_WORK TO COMPLETE_: Check each line of the data below for the word "help". How many lines have it? Answer with the number alone.

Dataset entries

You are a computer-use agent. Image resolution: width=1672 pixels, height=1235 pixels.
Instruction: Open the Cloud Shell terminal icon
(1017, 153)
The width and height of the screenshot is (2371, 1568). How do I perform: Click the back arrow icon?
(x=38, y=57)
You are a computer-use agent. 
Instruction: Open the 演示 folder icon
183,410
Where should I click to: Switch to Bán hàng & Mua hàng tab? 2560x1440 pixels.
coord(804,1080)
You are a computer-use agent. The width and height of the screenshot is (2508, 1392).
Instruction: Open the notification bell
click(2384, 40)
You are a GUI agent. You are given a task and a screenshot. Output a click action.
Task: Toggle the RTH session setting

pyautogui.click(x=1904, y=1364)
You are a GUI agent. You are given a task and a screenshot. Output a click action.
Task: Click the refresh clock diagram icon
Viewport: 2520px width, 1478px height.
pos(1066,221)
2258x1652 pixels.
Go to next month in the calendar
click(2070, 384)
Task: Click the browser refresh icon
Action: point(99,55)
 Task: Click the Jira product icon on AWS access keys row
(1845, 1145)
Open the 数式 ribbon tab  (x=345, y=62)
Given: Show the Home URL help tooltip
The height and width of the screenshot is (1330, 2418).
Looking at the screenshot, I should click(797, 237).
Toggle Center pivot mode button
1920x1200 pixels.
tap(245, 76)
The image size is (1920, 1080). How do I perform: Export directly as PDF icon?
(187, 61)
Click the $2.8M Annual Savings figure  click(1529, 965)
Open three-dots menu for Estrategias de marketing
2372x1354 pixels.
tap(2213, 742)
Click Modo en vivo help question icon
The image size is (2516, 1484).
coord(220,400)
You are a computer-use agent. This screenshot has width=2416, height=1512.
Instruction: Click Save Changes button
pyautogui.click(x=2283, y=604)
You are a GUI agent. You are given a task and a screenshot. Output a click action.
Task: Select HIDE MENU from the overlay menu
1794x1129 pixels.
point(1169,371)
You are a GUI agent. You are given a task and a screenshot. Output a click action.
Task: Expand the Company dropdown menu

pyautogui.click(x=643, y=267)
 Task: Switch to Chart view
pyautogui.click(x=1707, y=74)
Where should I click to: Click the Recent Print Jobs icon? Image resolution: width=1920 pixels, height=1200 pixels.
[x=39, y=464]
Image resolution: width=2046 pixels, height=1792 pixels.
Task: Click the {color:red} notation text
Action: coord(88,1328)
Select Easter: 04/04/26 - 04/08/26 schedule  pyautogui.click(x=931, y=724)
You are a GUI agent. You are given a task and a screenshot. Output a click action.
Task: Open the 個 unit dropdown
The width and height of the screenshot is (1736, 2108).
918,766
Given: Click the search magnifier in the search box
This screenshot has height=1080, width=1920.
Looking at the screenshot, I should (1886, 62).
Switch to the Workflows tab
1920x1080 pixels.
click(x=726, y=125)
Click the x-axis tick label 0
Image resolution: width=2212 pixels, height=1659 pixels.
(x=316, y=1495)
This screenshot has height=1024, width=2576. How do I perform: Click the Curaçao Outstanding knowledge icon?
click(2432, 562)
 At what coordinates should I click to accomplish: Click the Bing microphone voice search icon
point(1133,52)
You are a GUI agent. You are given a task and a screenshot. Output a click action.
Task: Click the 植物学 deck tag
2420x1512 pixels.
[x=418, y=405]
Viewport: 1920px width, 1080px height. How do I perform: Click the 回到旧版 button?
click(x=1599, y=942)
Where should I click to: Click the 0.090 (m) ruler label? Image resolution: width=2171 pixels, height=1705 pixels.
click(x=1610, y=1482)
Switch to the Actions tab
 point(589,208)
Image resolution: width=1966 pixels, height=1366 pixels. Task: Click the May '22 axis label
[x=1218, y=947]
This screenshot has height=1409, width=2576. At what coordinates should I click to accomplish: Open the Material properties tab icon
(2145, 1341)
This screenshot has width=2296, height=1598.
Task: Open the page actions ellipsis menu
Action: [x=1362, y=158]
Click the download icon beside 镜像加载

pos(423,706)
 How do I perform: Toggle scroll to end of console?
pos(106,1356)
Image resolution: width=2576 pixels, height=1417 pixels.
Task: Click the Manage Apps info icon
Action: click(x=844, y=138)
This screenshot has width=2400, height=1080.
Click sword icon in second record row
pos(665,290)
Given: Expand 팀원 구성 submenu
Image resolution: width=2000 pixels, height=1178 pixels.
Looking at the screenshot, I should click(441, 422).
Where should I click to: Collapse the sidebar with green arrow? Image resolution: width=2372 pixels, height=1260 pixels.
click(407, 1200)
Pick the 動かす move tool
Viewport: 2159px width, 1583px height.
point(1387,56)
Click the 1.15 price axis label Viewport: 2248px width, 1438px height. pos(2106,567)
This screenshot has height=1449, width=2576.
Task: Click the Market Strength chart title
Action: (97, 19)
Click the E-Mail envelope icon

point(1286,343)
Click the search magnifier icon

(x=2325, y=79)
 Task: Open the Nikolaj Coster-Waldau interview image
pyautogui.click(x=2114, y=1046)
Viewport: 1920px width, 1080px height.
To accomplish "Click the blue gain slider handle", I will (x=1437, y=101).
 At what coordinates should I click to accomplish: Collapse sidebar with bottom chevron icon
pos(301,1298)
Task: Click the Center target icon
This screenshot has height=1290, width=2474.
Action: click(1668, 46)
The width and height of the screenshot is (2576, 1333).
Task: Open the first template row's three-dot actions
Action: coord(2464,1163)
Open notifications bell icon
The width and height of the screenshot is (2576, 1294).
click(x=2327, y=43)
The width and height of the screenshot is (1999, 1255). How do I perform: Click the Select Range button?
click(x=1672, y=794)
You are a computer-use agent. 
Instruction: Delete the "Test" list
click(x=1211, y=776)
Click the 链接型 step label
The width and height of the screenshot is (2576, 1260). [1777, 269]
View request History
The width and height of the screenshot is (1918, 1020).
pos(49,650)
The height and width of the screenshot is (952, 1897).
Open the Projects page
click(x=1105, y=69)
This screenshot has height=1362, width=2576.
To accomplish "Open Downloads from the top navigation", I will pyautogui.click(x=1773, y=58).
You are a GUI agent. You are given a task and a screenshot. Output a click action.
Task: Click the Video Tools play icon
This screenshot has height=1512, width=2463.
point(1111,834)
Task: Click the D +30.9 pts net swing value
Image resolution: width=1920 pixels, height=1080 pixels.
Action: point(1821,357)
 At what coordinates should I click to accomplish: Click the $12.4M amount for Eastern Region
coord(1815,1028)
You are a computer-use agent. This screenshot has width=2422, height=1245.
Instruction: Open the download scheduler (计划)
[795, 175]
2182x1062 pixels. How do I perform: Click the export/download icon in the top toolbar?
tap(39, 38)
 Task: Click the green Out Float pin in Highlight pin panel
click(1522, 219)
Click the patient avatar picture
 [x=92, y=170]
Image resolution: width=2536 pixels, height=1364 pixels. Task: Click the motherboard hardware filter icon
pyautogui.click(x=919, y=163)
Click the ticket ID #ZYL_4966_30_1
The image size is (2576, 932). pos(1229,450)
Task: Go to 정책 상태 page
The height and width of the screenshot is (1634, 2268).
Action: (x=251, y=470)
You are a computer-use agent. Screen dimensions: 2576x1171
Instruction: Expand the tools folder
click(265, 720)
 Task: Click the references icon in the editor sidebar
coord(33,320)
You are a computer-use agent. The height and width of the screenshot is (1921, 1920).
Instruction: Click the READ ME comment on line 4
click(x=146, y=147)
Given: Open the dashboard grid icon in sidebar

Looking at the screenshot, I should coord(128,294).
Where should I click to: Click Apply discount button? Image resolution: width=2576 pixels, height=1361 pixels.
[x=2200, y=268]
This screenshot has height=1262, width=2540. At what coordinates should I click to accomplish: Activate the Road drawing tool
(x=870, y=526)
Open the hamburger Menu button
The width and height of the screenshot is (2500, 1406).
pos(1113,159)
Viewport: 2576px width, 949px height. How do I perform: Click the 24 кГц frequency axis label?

_EXERCISE RESULT_: 2